While the Everett AquaSox were in town, I had a chance to meet a former Notre Dame Quarterback who traded in the shoulder pads for the batting gloves. AquaSox 1B Evan Sharpley was a two-sport athlete at Notre Dame University as he played football and baseball for four years.
Sharpley, who is from Michigan, cites the tradition of the school and their willingness to let him play both sports as the ultimate decision that made him choose Notre Dame and not Michigan University.
“Education was high on my list and that was a big factor, but it ultimately came down to which school was going to let me play two sports,” said Sharpley. “Michigan and a couple of other schools only wanted me to play football and not baseball. Notre Dame was great because Charlie Weis and Dave Schrage were ok with me playing both sports.”
When Sharpley came into the football program in 2005, he originally had been recruited by Ty Willingham. Willingham was fired before the start of the 2005 season and Sharpley had to build a relationship with the new head coach, Charlie Weis.
“It was tough coming in because Weis had not originally recruited me; Willingham did. Through Weis’ program, I was able to learn a pro-style of offense. I learned a lot of the in’s and out’s of what it would be like to be on a pro-team and how much preparation goes into the game,” said Sharpley. “He implemented a lot of structure that I believe will pay dividends this year and next year.”
“The first two years I was at Notre Dame, I was doing a lot of both and I was spread pretty thin. I think in both sports, I was suffering as a result. Once I was able to get a good schedule down by my Junior year, I think it helped a lot,” said Sharpley.

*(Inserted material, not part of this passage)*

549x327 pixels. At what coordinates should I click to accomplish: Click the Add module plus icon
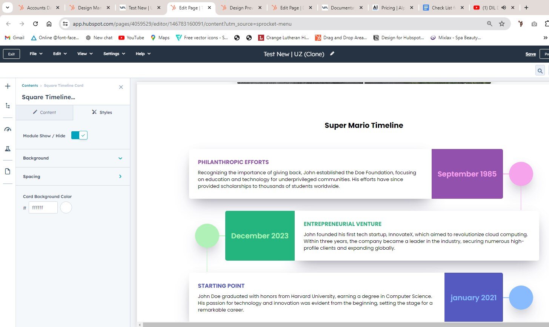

Transitioning from football to baseball has been a smooth process for Sharpley. There are even some concepts that he has been able to take from the gridiron to the diamond.

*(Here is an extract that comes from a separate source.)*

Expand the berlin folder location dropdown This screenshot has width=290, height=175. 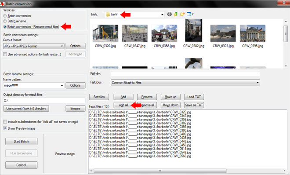[x=162, y=15]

“There are definitely aspects that relate to both sports and what has been nice is that the coaches have tried to put a lot of baseball movements into terms I’m familiar with on the football field,” said Sharpley. “I’ve incorporated the physical aspect of it, as well as the mental aspect. Playing in front of 80,000 people has prepared me for going on the road and playing in front of a lot of people.”

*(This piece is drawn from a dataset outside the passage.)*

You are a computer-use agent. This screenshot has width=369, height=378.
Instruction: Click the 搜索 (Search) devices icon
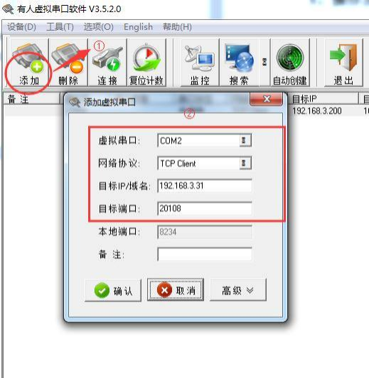pyautogui.click(x=239, y=63)
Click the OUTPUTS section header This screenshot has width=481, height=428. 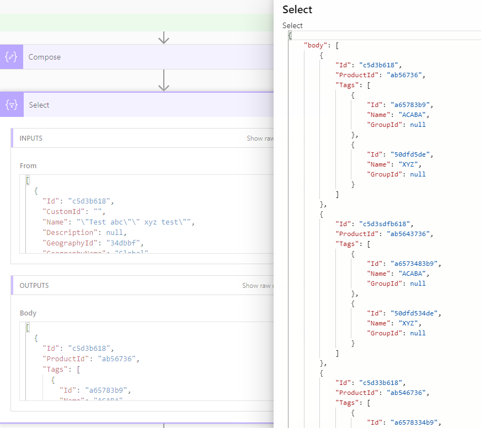tap(33, 286)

At the end of the Spring of 2008, Sharpley was a full-time starter for the football team and a full-time starter for the baseball team. The decision to pursue a career in baseball was due to several factors, and the itch to play football has not gone away.
“The lifestyle between the two sports is so different. If you look at the average career of a lot of NFL players, it’s not that long. I’ve always loved both sports and it was a tough decision to go with baseball as a career,” said Sharpley. “As football season is starting up this year, there is definitely the itch to want to play. I am going to miss it, but I love what I am doing now and it is the choice I made.”
Sharpley was drafted by the Seattle Mariners in 2009 Draft, which began his career in baseball.
“It was a great feeling to be drafted. It happened in the 50th round, but I was just excited that I was given an opportunity. Once I got drafted, I was ready to jump in and make the best of it,” said Sharpley. “I tried to learn as much as I could when I was in Arizona playing rookie ball and it was great to be in a new situation. It was good to be away from Notre Dame and in a new atmosphere with new coaches and new people.”
Sharpley had a successful career in South Bend. He went to two BCS games and evolved his baseball game to the point where he was drafted. Even though his athletic career did not live up to his expectations, Sharpley learned a lot at Notre Dame that has helped him in his quest to make it to the major leagues.
“I don’t know if there is one thing that stood out about being there. From a sports stand point, it wasn’t what I had hoped for. You dreams and aspirations of playing all the time and it never panned out that way,” said Sharpley. “When I look back, it was a great time for me and I met a lot of great people. It’s the people at Notre Dame that make it special.”